# [The problem]
Throughout the records below, find each line holding "computer" and copy it.

Excerpted data: Begin

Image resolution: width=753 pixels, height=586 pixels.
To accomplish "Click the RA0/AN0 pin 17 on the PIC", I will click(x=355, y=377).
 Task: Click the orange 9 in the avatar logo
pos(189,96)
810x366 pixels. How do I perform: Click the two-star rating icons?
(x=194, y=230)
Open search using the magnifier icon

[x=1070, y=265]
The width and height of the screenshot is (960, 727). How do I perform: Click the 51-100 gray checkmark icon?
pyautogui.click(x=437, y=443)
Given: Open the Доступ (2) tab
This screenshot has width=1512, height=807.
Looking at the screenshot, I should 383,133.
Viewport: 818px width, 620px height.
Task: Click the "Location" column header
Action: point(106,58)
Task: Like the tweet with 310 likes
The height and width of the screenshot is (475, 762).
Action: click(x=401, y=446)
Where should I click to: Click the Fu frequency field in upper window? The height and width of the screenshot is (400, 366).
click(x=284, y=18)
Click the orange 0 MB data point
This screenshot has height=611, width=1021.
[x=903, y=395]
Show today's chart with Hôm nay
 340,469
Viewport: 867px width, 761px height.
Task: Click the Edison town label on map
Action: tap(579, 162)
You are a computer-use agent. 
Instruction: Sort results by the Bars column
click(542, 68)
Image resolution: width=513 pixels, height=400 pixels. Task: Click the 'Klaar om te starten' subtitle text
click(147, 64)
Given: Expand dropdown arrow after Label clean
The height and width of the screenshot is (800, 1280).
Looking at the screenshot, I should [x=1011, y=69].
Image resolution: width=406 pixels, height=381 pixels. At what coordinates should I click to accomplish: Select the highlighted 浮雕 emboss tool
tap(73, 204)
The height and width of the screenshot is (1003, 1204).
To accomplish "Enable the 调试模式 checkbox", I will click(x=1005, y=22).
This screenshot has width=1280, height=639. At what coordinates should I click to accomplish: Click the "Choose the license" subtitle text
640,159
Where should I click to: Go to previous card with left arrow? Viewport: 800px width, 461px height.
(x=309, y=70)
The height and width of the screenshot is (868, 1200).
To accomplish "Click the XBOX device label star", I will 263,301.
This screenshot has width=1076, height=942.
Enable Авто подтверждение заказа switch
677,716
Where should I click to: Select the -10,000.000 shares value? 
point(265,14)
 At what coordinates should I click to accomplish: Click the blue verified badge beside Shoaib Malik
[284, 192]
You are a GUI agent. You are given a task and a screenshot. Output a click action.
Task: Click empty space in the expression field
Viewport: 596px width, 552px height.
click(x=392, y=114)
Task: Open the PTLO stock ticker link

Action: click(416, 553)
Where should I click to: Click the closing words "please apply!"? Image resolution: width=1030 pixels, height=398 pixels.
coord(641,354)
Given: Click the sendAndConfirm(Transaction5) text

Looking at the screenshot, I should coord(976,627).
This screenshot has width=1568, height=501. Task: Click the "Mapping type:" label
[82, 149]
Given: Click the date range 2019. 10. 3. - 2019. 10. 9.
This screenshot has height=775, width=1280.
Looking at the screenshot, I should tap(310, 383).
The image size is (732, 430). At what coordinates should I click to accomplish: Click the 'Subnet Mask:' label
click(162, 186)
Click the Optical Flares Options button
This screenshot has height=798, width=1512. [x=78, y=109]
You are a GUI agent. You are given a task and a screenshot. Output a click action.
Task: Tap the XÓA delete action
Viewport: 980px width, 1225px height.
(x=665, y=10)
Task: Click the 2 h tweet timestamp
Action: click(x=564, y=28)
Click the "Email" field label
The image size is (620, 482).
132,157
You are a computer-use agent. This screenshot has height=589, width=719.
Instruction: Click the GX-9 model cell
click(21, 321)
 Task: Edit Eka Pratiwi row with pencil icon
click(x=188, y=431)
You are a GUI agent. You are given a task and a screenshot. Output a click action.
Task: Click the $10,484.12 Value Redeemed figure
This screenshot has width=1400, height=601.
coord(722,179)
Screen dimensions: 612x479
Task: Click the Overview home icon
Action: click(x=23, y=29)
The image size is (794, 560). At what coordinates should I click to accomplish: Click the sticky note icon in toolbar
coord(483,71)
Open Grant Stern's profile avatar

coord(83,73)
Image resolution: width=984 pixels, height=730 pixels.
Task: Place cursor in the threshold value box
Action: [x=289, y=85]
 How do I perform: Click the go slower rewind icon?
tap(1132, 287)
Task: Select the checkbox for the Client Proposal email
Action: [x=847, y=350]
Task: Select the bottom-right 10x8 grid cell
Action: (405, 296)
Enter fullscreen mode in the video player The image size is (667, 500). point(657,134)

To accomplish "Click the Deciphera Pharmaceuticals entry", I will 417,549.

Excerpted data: End

# [Result of the task]
You are a computer-use agent. 
You are a computer-use agent. This screenshot has height=589, width=719.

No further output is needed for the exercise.